A general view of Hospital Kuala Lumpur is pictured on April 25, 2023. — Picture by Raymond Manuel
A general view of Hospital Kuala Lumpur is pictured on April 25, 2023. — Picture by Raymond Manuel

One side effect of radiotherapy no one prepared me for was high blood sugar levels.

I was scared that I was developing diabetes as I was starting to manifest symptoms: worsening neuropathy, increased urination and dark coloured skin folds.

Then I read up and found that one way the body reacts to being microwaved on a daily basis is pumping up blood sugar levels.

So now I’m back to testing my blood sugar levels on a daily basis and having to tweak my diet to try and avoid getting full-blown diabetes.

It’s disheartening but it is what it is.

As hard as it is sometimes, I focus on keeping my mind healthy and my thoughts away from overly dark places. 

There are so many things out of my control but at the very least I can rest my mind, find my peace and focus on healing.

That doesn’t stop me from wanting to whack a fellow patient with a rolled up towel during my immunotherapy.

My sessions have been moved from Wednesday mornings to Monday afternoons and on my first Monday, there was a patient from an East Coast state who would not stop complaining.

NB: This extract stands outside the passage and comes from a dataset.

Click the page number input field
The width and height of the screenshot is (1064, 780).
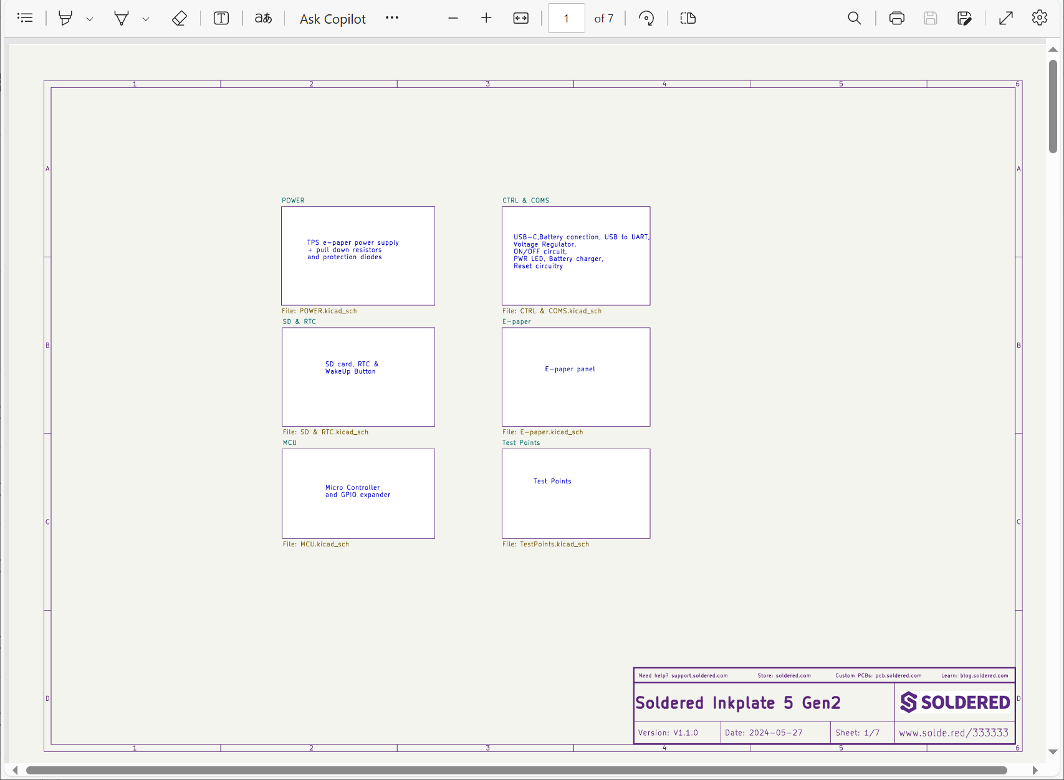566,18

Of course the daycare ward was full; more than 70 people in total with only four staffers on hand.

Maybe this lady was blind.

She whined wanting to know when a recliner seat would be free (they were all occupied by other patients).

She whined, complaining she’d come all the way from the East Coast and she would be tired sitting in the tiny chairs we were temporarily assigned.

She just whined and whined about how everything was taking so long and she would only get home at night at this rate.

Her turning out to be one of those people who watched videos loudly on their smartphone really should not be surprising.

I had to grit my teeth not wanting to snap at her or make a scene because look, why make things hard for everyone involved.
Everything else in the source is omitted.